The consistency between the iTRAQ and ELISA data for PRDX2, CPB2 and S100A7 indicated that the expression of these proteins may be associated with abnormal Savda in asthma patients and that these proteins may be targeted by Uighur prescription. Of these biomarkers, PRDX2 is one of the non-selenium-dependent peroxidases with anti-oxidative activities and serves a potential role in the modulation of oxidative stress-related signaling and disease processes (25). PRDX2 may participate in a variety of cellular signaling pathways, and may reduce hyper-responsiveness during allergic airway inflammation by eliminating cellular reactive oxygen species (26). CPB2 is a zinc-containing carboxypeptidase that is involved in regulating the coagulation-fibrinolysis balance in a variety of diseases, including cancer and cardiovascular disease (27). It has been demonstrated that CPB2 regulates thrombin-mediated tissue inflammation and other inflammatory responses by inactivating a variety of active inflammatory mediators, including bradykinin, C3a, C5a and thrombin-cleaved osteopontin (28). S100A7/psoriasin is expressed in the airway epithelium, lung epithelial cells and macrophages (29). S100A7 is induced by oxidative stress and is involved in a variety of inflammatory diseases (30). The expression of S100A7/psoriasin is increased in the nasal lavage fluid of allergic patients and the S100A7 gene polymorphism is associated with allergic rhinitis (31). In addition, S100A7 may be important in the development of breast cancer by increasing inflammatory cell infiltration, stimulating the pro-inflammatory response, and promoting oxidative stress and angiogenesis (32,33).
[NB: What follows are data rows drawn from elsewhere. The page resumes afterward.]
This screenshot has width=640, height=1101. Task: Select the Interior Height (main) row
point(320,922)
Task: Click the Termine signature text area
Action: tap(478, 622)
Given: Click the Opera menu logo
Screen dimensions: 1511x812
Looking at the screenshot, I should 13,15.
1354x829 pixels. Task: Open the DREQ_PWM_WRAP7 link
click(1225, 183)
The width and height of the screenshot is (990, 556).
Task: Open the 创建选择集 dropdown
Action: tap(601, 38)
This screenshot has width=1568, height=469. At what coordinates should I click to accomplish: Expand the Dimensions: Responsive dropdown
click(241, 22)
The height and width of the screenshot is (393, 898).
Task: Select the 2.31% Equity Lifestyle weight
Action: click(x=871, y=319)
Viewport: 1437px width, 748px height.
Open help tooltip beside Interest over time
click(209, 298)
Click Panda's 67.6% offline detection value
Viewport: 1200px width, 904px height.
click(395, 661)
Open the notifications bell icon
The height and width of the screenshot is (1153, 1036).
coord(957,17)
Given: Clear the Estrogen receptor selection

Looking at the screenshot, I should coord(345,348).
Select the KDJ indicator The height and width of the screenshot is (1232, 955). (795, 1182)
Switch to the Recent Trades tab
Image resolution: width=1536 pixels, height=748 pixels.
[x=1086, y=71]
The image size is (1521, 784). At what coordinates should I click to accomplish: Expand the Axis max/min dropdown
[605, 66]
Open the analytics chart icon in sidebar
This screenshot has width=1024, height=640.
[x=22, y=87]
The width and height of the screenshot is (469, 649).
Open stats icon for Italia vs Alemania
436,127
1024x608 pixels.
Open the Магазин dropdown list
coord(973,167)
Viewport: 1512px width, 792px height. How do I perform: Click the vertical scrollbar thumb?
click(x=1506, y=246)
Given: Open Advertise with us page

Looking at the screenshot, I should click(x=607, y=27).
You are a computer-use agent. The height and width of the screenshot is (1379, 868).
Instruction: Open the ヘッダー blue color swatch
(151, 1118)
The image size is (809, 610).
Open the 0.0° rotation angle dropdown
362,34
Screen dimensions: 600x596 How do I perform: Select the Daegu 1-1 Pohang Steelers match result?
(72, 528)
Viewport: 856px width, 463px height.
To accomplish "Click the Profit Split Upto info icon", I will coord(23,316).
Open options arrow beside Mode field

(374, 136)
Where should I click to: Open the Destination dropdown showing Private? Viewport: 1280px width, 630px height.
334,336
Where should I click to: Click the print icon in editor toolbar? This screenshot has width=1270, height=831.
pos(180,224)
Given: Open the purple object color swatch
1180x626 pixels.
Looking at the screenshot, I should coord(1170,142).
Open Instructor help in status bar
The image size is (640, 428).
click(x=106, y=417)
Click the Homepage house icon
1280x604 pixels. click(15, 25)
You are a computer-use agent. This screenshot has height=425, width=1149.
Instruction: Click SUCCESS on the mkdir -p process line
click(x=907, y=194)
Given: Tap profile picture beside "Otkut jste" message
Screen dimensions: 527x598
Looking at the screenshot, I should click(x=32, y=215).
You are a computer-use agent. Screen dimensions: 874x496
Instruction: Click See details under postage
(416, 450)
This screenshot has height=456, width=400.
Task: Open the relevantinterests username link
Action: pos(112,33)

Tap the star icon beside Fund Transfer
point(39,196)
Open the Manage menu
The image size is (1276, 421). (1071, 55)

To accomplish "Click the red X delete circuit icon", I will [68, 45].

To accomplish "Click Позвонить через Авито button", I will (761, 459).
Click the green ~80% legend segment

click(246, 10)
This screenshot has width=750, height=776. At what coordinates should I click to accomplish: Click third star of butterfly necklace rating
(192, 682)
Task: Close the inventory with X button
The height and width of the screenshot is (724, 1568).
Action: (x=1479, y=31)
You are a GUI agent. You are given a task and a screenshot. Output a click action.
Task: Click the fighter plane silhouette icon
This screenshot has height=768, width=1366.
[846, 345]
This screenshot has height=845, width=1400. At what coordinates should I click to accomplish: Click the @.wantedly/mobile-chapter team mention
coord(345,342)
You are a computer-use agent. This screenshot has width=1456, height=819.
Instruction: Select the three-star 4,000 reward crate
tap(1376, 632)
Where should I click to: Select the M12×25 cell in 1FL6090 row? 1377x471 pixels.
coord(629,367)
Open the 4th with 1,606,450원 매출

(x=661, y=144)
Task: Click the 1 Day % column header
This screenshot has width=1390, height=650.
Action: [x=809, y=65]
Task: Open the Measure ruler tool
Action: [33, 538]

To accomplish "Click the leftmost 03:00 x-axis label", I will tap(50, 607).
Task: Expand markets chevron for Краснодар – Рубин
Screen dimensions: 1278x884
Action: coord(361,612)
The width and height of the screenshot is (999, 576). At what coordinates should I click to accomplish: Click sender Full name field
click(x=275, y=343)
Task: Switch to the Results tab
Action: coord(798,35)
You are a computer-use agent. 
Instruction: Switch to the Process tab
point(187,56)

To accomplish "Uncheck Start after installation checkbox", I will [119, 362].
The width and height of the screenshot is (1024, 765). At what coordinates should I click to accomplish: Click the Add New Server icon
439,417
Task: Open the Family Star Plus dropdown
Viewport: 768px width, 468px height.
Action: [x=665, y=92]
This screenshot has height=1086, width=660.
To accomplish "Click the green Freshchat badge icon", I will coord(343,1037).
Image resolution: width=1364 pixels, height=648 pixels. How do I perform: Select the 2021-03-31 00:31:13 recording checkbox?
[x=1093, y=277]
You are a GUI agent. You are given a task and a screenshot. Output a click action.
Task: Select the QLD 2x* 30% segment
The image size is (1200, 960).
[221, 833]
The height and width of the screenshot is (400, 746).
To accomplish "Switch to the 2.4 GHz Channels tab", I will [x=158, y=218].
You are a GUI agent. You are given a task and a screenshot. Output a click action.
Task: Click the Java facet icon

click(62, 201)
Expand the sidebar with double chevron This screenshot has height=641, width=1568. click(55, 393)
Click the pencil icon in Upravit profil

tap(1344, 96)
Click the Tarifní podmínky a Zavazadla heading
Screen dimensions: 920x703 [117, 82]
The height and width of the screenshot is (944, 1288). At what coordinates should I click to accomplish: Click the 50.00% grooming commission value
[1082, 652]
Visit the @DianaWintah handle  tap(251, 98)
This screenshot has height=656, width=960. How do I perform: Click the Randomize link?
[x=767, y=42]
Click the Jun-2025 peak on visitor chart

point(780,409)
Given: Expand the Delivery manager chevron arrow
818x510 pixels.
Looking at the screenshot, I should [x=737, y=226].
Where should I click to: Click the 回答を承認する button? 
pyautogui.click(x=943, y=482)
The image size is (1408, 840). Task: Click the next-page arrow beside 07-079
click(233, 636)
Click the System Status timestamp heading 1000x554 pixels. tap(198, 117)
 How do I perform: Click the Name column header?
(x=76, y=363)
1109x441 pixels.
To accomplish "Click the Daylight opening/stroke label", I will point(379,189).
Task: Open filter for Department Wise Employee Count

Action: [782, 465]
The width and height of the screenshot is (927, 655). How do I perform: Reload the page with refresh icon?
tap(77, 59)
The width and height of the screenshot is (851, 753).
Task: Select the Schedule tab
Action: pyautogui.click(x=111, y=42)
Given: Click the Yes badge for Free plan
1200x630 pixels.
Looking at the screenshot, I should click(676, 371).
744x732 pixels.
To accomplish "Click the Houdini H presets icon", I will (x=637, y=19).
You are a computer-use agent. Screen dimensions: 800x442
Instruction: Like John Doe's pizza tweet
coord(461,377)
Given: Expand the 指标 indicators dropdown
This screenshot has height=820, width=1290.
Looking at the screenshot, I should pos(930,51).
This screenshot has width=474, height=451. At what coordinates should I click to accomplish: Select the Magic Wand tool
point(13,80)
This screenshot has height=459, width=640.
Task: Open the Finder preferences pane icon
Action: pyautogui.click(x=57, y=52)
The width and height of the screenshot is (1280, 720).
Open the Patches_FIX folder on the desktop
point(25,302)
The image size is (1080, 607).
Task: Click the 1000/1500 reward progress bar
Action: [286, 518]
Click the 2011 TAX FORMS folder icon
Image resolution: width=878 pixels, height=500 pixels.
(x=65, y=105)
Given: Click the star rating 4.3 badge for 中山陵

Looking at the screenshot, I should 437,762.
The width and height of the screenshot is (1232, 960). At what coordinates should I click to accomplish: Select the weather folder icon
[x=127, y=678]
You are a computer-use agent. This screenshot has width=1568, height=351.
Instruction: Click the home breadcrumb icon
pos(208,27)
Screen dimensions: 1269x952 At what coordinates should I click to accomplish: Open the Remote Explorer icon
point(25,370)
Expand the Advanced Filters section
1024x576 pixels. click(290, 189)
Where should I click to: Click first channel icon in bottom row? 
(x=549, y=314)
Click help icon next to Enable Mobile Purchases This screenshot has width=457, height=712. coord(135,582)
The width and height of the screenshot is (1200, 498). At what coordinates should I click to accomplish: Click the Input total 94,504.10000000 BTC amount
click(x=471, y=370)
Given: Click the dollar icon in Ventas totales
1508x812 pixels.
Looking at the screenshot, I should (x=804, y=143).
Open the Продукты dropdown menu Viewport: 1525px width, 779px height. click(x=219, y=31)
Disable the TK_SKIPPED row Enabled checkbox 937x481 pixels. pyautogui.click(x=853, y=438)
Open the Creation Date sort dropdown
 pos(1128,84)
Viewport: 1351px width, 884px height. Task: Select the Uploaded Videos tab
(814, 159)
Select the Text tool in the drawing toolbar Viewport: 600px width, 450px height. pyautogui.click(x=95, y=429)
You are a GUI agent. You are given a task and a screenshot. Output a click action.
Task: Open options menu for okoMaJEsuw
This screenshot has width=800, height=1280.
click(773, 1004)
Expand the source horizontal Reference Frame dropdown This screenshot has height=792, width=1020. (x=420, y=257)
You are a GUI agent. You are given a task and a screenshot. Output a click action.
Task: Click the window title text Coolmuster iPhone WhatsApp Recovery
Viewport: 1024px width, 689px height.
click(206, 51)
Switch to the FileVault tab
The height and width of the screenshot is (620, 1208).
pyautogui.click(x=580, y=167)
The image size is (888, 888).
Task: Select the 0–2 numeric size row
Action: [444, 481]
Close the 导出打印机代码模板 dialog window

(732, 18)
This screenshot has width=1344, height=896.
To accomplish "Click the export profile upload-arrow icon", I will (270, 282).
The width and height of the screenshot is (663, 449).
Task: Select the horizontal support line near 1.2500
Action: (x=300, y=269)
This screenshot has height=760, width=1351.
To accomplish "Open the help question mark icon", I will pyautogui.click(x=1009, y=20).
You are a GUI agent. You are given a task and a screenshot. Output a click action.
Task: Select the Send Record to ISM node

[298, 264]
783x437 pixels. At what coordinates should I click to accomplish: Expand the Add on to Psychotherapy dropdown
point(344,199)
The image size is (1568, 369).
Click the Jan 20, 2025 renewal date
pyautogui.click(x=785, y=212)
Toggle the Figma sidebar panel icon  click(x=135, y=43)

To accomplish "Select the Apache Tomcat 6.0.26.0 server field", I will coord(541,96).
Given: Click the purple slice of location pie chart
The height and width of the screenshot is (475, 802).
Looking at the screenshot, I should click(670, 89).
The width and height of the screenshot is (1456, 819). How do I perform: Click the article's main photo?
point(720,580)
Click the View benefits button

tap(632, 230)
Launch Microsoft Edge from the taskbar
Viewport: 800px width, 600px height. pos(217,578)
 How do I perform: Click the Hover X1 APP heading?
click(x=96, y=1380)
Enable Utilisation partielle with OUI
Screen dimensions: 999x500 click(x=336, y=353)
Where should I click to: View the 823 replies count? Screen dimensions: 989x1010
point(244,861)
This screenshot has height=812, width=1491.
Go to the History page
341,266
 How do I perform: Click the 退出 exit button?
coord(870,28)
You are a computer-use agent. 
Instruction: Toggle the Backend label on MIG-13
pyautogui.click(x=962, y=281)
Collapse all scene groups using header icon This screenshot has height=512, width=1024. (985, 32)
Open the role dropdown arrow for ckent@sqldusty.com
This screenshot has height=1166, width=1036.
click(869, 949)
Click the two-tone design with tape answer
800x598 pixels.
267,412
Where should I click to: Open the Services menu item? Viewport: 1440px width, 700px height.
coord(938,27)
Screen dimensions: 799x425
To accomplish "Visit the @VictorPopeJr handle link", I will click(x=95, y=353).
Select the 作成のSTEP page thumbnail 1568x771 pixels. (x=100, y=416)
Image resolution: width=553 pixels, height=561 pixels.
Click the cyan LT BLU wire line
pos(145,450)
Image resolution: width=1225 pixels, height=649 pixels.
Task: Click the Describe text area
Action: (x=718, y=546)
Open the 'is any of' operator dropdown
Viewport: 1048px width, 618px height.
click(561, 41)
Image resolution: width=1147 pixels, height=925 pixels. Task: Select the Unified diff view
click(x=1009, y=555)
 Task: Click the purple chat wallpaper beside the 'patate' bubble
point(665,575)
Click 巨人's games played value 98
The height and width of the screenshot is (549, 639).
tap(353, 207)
These observations are in accordance with the results of the present study, which suggest that treatment of abnormal Savda in asthma patients with Uighur prescription upregulates the expression of PRDX2 and CPB2 and thus the anti-oxidative and anti-inflammatory response capacity of the body, whereas it downregulates the expression of S100A7, which may reduce oxidative stress and inflammatory responses.

In conclusion, the results of the current study indicate that the therapeutic effect of Uighur prescription for abnormal Savda in patients with asthma is achieved by predominantly targeting the entire regulatory network of protein expression, particularly of those proteins involved in responses to inflammation and oxidative stress. Further in vitro and in vivo studies are required to identify the underlying mechanism of the therapeutic effect of the prescription for abnormal Savda during asthma progression, which may be revealed by verifying alternative identified proteins.